In the distant future, mankind has spread out among the stars. Interstellar travel is common now, enabled by the use of special gates that make travelling from star system to star system simple and easy. However, this does not mean humanity has entered some kind of golden age. On the contrary, planetside life for most people means total domination either by the Emperor of Earth or one of three megacorporations. Those who want to be free of imperial bureaucracy or economic exploitation have to head out to the edges of known space, where asteroid mining stations and freelance interstellar traders can still make a decent living. But with freedom comes chaos, in the form of ravaging pirates, hostile aliens, and rogue AI-controlled ships.Our story begins with Hero, a trader who gets his vessel blown up and looted by pirates, and who swears to restart his life and get his revenge in the same movement. With the aid and financial backing of a few friends, he outfits a large cargo-hauler, the Star Wolf, with armor, shields, and weapons, and throws in a few starfighters to boot. The crew and pilots of the Star Wolf become interstellar mercenaries, making their living by protecting traders, hunting pirates, taking bounty contracts, and salvaging the remains of all who oppose them.Star Wolves is a real-time strategy game with RPG elements. Story aside, essentially what you do is select a mission, fly out into space, blow stuff up, loot the remains of the stuff you blow up, level up your pilots, and buy shiny new gear for the Star Wolf and its fighters.There are three games in the series:
Star Wolves (2004): The original game, more or less linear, but still gave freedom in missions. Pair of people decide to became mercenaries and do contracts, and eventually became involved in war that decide fate of universe.
Star Wolves: Empire's legacy: A mod for first game that brings additional storyline and new ending. Made by fans, but recognised by publishers as good. Wasn't translated to English.
Star Wolves 2 (2006): It gave a big universe that you were free to explore, with not much to explore. Strange plot. Was received poorly by the fans. Same heroes, somehow degraded back to green rookies, lost old ship and bought even older and crappier, with all achievements forgotten. Still trying to save universe.

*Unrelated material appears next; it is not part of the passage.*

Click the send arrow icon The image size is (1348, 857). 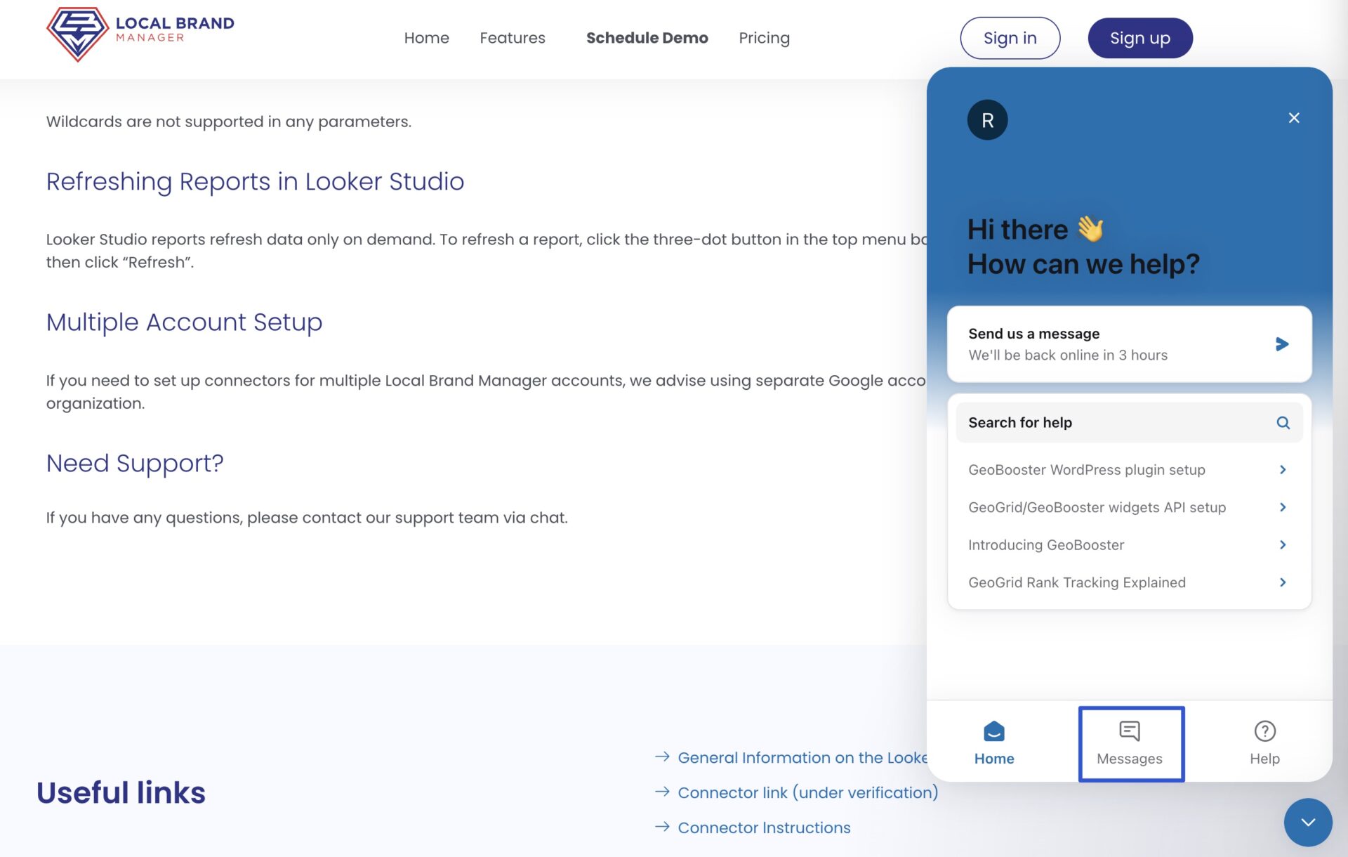point(1281,344)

Star Wolves 2: Civil War: A creation of the previously mentioned fans, with official support of publisher using the tools that were used to make the original game. Exploiting the open-world system of second game, it was filled with A LOT of content. Follows the storyline of Empire's Legacy, totally ignoring second game. The new heroes get involved in preventing global chaos by trying to find out where the previous heroes' convoy disappeared.

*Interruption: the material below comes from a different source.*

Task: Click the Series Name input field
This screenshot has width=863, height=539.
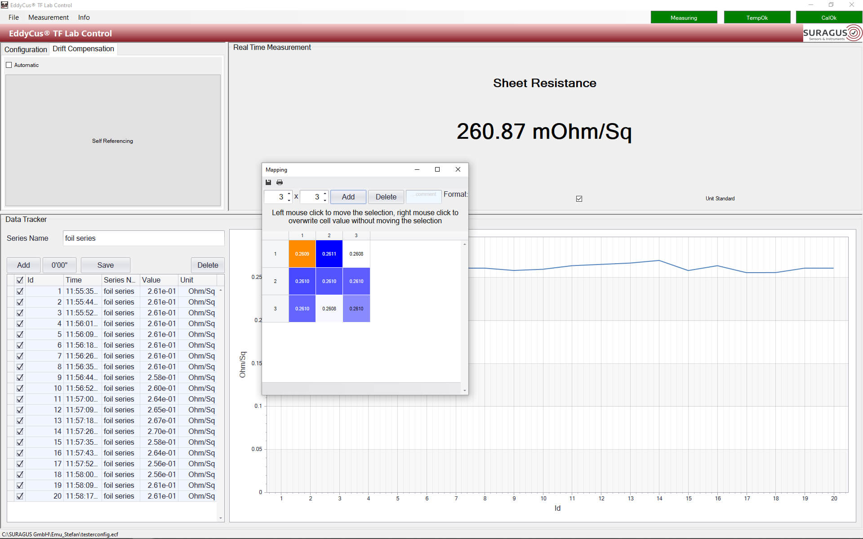Action: [143, 238]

Cool Ship: The Star Wolf. It's actually bigger and potentially better-armed than most of the vessels the Star Wolves company fights, and using it as a gunship is a pretty good tactic for players who are concerned about sending it in ahead of the fighters.
Disc One Nuke: To some degree in first two games, major one in third game, where getting secret supply stash early in the game can give you extrimely rare equipment that is hard to obtain even in late-game.
It's Up to You: Played with. If you're working for corporations or civilians, they'll usually ask you to take point. The Imperial Navy, on the other hand, is okay with leading the charge as long as you provide backup.
Mirror Match: The first Star Wolves has you run into a different group of mercs who are charged with killing you. Coincidentally, they're armed with a refurbished armed transport, exactly like yours, and fighters like the ones you might be flying.
Multi-Mook Melee: Averted. Although you're warned in places that you may be fighting an endless stream of enemies, it's never actually endless. Actually, there's a lot of money to be had by fighting off multiple mook waves.
Shout-Out: Kruger sector contains a space station called "Brennan's Triumph", also the name of a sector in the X-Universe series.
Sidetrack Bonus: Visiting every possible location of interest in a system, even when they have nothing to do with your actual reason for being in the system, is the best way to get jobs and/or targets to blow up and salvage.
Sequelitis: The second game. Averted with the Civil War stand-alone expansion, which was developed by the independent Elite Games Team, and (hopefully) with the Ashes of Victory expansion made by the same team.
Space Navy: Every major faction has one, or perhaps more than one.
Suicidal Overconfidence: Those lowly pirates will never stop harassing you, even if the Star Wolf and its crew are quite obviously better-armed than the Imperial Navy.
Title Drop: Since "Star Wolves" is the actual name of your company, you can expect it to appear a lot in the news as your reputation grows.
2-D Space: Averted, sort of. All mobile objects in the game can and do move in three dimensions. However, generally everything happen at same Z-axis. Also all ships will align up-down when idle.
We Help the Helpless: If you're playing nice during in-game dialogues, the Star Wolves may find themselves doing an awful lot of pointless errands as well as system-saving adventures. Still, this is more rewarding materially than snubbing everyone.
Walk It Off: Fighters have recharging shields and can recover HP as well if they're docked inside the Star Wolf. The Star Wolf can restore its own shields and hull if it has the right upgrades attached to it. Repairs can take some time, though.